• Work instruction:
Each line of the data below that includes the string "computer" must be copied.

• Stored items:
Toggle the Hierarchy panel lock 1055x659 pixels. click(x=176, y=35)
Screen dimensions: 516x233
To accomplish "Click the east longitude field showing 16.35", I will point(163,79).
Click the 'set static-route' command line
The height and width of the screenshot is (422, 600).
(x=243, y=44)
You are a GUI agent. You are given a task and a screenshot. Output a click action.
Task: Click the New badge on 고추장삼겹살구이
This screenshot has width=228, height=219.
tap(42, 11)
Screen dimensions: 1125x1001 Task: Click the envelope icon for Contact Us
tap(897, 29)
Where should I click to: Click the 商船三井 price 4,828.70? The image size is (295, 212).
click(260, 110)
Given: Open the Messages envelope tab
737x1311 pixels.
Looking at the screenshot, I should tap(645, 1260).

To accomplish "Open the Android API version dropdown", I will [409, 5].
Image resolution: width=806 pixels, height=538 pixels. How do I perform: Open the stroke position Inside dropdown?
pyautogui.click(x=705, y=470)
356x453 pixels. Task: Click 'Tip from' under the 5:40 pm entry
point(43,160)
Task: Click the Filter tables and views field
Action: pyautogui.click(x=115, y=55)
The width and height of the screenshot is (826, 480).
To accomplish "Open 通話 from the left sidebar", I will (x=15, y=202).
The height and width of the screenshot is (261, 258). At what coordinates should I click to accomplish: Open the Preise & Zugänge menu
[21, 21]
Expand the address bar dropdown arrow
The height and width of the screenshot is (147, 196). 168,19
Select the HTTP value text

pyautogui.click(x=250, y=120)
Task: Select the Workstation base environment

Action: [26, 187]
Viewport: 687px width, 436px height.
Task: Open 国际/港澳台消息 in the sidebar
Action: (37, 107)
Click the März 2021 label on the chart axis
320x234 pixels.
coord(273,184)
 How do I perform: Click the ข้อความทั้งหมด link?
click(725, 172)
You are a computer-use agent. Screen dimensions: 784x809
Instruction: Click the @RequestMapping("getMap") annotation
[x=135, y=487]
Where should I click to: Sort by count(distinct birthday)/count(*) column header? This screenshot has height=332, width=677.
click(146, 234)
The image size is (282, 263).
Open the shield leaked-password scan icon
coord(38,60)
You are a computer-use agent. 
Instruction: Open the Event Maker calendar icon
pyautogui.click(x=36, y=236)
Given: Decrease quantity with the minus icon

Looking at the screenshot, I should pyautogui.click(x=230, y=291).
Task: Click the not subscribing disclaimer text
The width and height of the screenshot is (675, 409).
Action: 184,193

• Response:
You are a computer-use agent. Screen dimensions: 784x809
You are a computer-use agent. 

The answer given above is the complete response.